[Data excerpts]
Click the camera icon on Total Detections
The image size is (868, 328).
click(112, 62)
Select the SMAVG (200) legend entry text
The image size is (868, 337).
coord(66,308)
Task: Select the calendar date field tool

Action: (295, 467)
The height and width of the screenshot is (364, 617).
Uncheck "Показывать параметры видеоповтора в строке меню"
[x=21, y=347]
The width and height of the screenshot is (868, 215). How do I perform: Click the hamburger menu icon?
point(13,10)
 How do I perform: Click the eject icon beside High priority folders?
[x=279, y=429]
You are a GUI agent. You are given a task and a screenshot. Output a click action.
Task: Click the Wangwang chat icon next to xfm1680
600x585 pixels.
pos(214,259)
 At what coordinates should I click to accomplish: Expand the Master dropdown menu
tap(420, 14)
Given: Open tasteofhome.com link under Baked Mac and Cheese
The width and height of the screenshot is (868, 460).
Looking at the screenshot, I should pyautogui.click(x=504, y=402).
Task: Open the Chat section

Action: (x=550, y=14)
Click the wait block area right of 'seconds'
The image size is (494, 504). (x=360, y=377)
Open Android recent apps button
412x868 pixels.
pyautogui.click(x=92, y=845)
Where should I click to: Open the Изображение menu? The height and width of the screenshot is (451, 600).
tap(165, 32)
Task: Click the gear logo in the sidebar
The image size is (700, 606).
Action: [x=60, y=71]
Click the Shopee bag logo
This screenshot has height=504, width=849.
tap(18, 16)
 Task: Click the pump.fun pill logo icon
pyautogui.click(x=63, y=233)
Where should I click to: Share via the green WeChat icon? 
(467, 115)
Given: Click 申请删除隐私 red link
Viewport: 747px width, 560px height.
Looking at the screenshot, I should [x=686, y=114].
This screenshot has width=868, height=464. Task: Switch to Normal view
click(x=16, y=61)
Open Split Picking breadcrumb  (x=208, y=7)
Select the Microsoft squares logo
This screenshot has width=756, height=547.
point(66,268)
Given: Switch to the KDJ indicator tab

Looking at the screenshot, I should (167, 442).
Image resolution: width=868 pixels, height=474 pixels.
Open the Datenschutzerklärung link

### Aim of the exercise
All lines of the records above with the word "link" in them are to be copied.

### Solution below
Given: Open tasteofhome.com link under Baked Mac and Cheese
Given: Click 申请删除隐私 red link
Open the Datenschutzerklärung link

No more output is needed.